_Brief_: Reproduce the items verbatim from the first line through the line containing "Looking at the image, I should click on (906, 55).", including both.

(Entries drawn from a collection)
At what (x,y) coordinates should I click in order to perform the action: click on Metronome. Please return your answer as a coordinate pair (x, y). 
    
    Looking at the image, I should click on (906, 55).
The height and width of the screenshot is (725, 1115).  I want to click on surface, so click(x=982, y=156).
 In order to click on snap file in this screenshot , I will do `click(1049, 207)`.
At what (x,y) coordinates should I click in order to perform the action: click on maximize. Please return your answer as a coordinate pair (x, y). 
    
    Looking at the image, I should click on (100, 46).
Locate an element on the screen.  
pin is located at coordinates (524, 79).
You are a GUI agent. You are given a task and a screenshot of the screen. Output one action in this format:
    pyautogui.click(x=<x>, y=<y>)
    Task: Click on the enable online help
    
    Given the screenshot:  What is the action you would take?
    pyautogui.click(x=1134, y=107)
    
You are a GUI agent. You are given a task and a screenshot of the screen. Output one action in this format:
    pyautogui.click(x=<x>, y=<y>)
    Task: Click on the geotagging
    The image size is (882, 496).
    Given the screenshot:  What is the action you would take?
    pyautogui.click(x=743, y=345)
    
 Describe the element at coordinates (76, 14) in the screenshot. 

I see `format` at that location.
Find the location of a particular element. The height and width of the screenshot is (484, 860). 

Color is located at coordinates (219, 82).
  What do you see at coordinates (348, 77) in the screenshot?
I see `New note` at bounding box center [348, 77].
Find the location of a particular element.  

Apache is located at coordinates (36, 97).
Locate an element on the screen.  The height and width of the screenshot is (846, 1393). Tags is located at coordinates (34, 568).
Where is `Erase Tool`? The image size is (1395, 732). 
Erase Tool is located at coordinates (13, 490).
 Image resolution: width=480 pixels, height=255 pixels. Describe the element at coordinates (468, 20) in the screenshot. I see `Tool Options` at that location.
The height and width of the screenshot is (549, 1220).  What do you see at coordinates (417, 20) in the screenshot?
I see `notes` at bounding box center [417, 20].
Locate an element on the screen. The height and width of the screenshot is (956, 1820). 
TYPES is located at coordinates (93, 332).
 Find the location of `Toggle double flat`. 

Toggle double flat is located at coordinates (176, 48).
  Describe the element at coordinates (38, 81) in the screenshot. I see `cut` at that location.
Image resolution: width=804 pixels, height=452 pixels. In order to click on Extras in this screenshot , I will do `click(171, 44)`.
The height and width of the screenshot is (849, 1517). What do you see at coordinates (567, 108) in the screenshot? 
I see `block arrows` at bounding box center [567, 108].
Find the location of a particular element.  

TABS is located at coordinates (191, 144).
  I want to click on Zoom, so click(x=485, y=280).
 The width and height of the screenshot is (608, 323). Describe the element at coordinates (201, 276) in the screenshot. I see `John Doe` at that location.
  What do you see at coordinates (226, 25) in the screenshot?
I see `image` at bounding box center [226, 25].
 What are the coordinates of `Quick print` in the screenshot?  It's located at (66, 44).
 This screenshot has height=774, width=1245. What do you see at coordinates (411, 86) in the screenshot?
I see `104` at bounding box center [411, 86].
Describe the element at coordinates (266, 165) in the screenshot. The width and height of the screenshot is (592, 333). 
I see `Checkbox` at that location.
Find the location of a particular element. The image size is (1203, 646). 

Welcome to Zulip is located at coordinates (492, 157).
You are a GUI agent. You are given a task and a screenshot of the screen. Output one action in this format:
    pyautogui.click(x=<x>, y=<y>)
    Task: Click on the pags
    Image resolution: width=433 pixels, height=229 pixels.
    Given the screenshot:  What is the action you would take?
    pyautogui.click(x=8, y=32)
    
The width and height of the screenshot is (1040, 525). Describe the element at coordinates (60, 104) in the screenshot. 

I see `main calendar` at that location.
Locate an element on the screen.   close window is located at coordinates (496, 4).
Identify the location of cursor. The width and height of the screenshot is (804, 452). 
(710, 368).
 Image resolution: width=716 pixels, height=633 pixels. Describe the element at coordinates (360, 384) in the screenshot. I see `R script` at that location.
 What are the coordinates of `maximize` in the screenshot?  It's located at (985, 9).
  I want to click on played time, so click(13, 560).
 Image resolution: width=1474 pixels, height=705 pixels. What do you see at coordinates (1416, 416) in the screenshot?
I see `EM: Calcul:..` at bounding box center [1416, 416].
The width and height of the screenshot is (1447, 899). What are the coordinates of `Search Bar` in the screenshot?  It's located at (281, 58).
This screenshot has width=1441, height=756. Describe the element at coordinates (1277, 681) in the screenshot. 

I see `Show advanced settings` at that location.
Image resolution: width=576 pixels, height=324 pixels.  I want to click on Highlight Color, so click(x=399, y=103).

_Response below_:
At what (x,y) coordinates should I click in order to perform the action: click on Metronome. Please return your answer as a coordinate pair (x, y). 
    
    Looking at the image, I should click on (906, 55).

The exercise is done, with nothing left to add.